PROBLEM >> As the answer, set down the lines below from the one containing "[Le tue preferenze" through the one containing "Santa Rosa da Lima, vergine (706, 72)", exactly and inclusively, and no others.

SUPPLIED RECORDS >>
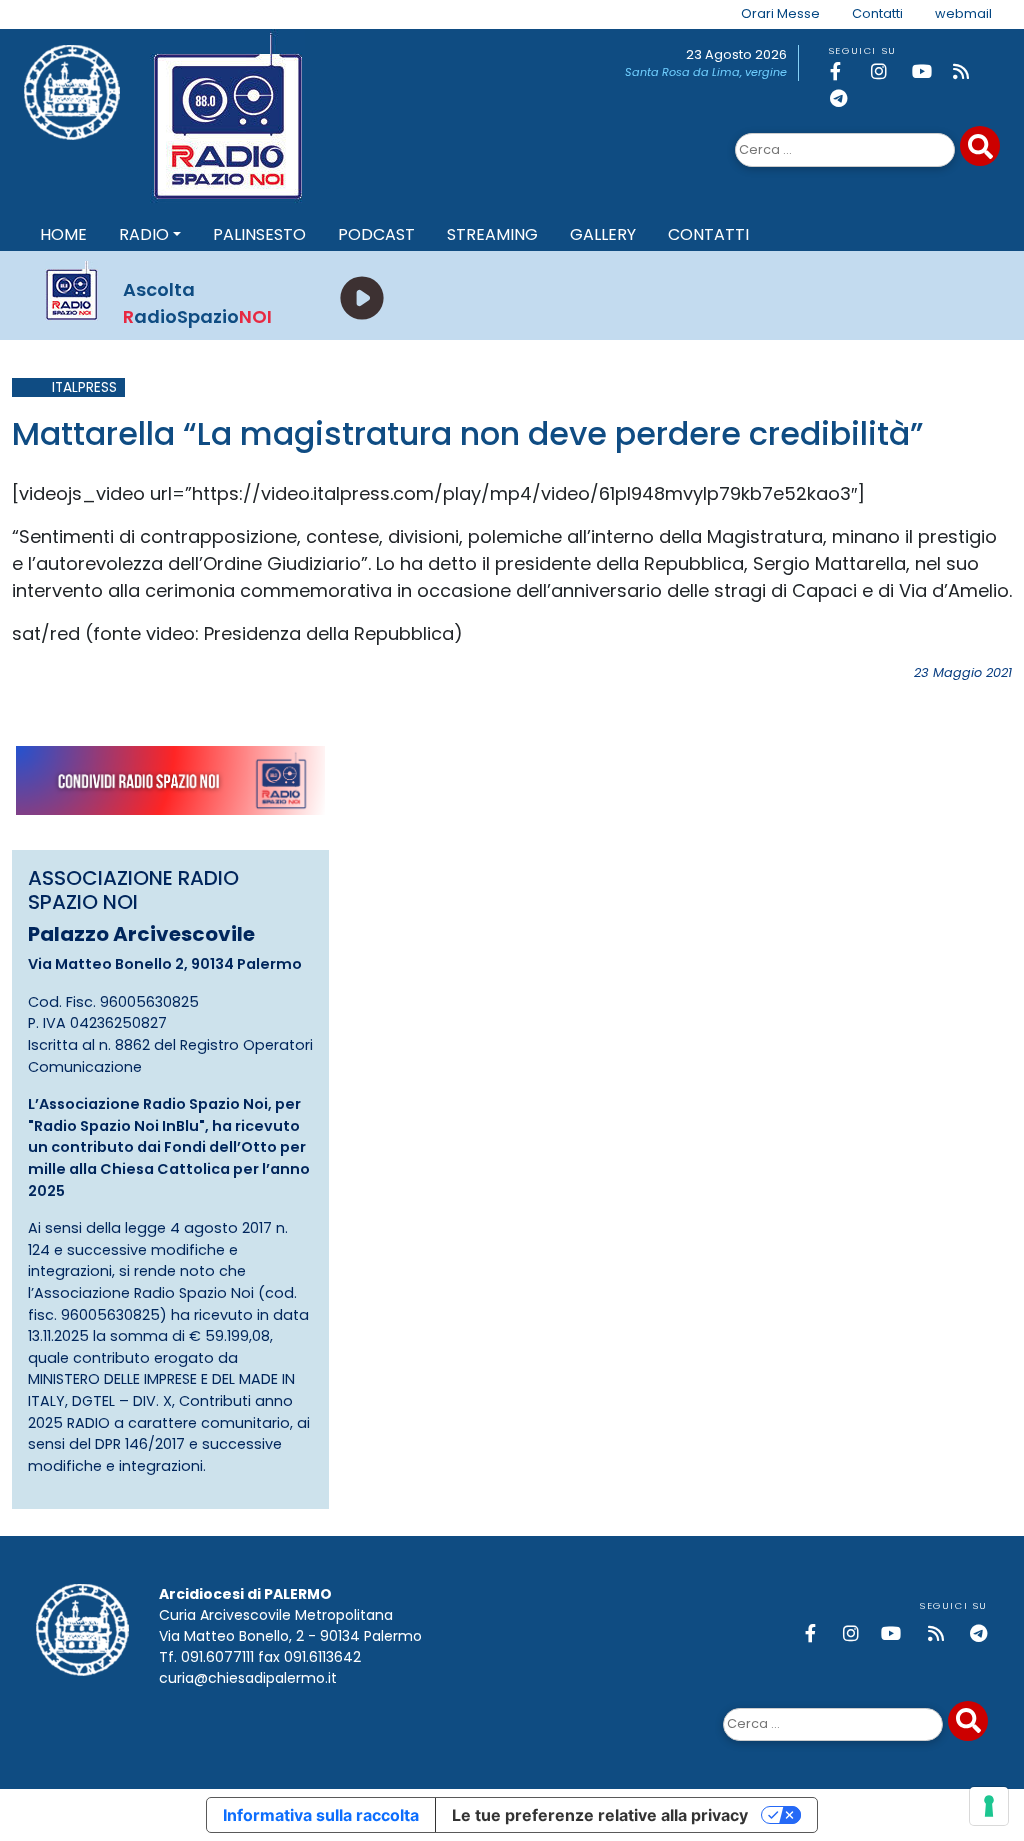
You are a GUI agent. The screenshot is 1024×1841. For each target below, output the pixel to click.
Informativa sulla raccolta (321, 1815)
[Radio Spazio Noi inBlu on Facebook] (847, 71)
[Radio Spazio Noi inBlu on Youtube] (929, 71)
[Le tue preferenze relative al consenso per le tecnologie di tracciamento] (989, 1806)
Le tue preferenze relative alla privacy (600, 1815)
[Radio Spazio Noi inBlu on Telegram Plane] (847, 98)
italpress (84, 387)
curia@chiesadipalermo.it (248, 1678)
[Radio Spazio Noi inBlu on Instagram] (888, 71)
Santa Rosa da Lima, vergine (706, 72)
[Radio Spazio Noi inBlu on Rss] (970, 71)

EXPECTED OUTPUT >>
[Le tue preferenze relative al consenso per le tecnologie di tracciamento] (989, 1806)
Le tue preferenze relative alla privacy (600, 1815)
[Radio Spazio Noi inBlu on Telegram Plane] (847, 98)
italpress (84, 387)
curia@chiesadipalermo.it (248, 1678)
[Radio Spazio Noi inBlu on Instagram] (888, 71)
Santa Rosa da Lima, vergine (706, 72)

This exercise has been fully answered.